Work to complete — Transcribe the section of the passage on New York election corruption, starting at "While Tweed and" and ending at "B. Anthony's trial.".

Quoted passage —
While Tweed and his ring were Republicans, this article shows that the Democrats were working hard to reach a parity in corruption with the Republicans. This corruption of New York City politics was so invasive, that in addition to controlling the politics of New York State, it also had its effect in Washington.U. S. Senator Roscoe Conkling was working with the railroad interests to have corporations granted the rights of persons under the 14th Amendment to ease the ability of railroads to set fees. Senator Conkling did not seem to feel women should be granted the rights of persons, but felt very strongly that corporations should. Ward Hunt was appointed as a U. S. district judge through Conkling's influence. It would be Hunt who would preside over Susan B. Anthony's trial.
"Rev. Henry Ward Beecher implies that the proclamation of A. Oakey Hall, Mayor of New York, advising citizens to register only on the last two days of the registry, was unfair to the Republican party, as the party discipline of the Democrats is more strict than that of the Republicans, therefore a large proportion of the last would register only as directed; and also because the Democrats can poll a larger fraudulent vote than the Republicans, and were therefore desirous of crowding the business of registration. Mr. Beecher says he believes the action of the Federal Government in the New York elections, was 'an honest attempt to purify the elections and secure the proper observance of naturalization laws.' On this point we think few honest men will disagree with Mr. Beecher. In 1869, at one place a line of Democratic repeaters extending far down the street, voted until after sunset, without a single challenged vote, it having been given out that any one challenging more than once should be arrested 'for obstructing the elections;' and the polls were kept open ten minutes later than the law allowed! In 1870, although crowds of sullen, would-be 'repeaters' hung around the booths, nearly the whole legal vote was in by 3 o'clock, and yet it lacked a large percentage of the registered number!

Data entries —
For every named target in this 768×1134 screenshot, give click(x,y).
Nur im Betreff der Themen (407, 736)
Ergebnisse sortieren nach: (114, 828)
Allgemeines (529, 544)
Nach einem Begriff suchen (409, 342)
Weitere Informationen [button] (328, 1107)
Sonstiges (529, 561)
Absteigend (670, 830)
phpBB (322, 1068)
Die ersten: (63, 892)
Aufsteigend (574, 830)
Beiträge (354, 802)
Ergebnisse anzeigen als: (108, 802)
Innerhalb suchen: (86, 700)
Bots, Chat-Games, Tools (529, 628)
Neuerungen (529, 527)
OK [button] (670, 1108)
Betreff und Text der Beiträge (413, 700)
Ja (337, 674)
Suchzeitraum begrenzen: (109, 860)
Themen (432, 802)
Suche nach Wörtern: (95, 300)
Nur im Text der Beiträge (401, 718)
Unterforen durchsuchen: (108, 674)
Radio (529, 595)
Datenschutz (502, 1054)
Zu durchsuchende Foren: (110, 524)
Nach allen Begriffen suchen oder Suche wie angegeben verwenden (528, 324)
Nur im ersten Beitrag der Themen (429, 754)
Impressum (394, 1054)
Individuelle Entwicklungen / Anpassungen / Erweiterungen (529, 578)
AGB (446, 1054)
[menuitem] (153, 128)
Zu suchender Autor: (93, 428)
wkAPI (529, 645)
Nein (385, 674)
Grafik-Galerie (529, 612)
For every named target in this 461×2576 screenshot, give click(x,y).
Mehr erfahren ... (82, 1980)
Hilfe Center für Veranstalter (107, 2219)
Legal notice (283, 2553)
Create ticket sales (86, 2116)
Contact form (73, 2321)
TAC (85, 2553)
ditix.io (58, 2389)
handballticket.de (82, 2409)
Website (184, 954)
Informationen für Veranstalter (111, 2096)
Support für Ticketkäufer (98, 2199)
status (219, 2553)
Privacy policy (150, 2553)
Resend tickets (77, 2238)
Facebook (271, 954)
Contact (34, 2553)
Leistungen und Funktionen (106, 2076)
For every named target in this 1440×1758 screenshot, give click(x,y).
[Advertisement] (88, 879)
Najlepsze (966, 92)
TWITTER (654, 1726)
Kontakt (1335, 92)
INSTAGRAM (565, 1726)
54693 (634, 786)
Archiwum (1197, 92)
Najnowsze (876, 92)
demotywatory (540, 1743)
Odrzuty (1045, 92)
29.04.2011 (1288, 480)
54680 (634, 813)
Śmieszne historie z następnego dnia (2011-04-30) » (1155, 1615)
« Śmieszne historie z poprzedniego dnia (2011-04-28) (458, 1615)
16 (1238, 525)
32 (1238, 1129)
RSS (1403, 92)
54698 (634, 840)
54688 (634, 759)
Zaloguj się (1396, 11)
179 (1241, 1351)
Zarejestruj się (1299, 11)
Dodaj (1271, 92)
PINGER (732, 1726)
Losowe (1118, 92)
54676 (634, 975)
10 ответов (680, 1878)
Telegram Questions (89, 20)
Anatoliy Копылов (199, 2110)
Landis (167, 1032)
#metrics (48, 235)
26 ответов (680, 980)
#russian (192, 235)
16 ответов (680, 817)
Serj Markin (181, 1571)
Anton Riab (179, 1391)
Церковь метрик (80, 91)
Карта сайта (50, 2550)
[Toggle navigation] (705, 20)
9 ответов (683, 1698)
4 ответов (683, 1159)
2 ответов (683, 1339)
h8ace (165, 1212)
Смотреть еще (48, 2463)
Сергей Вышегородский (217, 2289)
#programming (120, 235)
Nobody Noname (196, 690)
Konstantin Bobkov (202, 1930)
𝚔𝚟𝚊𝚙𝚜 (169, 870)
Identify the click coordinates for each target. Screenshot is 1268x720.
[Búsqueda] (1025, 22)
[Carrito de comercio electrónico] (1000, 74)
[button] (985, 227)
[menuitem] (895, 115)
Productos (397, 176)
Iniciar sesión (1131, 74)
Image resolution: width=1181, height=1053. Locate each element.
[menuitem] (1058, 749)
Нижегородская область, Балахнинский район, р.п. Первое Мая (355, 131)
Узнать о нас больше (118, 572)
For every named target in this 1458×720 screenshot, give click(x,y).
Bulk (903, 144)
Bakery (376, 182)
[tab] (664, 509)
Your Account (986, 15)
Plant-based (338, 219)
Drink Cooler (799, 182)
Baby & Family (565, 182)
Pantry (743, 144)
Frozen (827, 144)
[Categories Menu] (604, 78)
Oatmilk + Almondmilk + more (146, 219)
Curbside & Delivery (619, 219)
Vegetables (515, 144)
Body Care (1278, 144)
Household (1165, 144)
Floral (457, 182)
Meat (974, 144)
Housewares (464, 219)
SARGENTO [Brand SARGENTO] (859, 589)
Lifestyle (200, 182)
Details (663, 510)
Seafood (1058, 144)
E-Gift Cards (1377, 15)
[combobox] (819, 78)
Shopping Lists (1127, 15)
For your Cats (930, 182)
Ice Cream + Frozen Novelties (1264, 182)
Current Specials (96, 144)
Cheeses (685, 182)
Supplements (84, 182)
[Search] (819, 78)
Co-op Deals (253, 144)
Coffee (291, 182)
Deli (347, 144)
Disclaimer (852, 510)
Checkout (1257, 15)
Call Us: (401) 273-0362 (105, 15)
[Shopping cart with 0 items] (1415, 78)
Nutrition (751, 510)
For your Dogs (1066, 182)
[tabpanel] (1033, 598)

Solution to the problem —
While Tweed and his ring were Republicans, this article shows that the Democrats were working hard to reach a parity in corruption with the Republicans. This corruption of New York City politics was so invasive, that in addition to controlling the politics of New York State, it also had its effect in Washington.U. S. Senator Roscoe Conkling was working with the railroad interests to have corporations granted the rights of persons under the 14th Amendment to ease the ability of railroads to set fees. Senator Conkling did not seem to feel women should be granted the rights of persons, but felt very strongly that corporations should. Ward Hunt was appointed as a U. S. district judge through Conkling's influence. It would be Hunt who would preside over Susan B. Anthony's trial.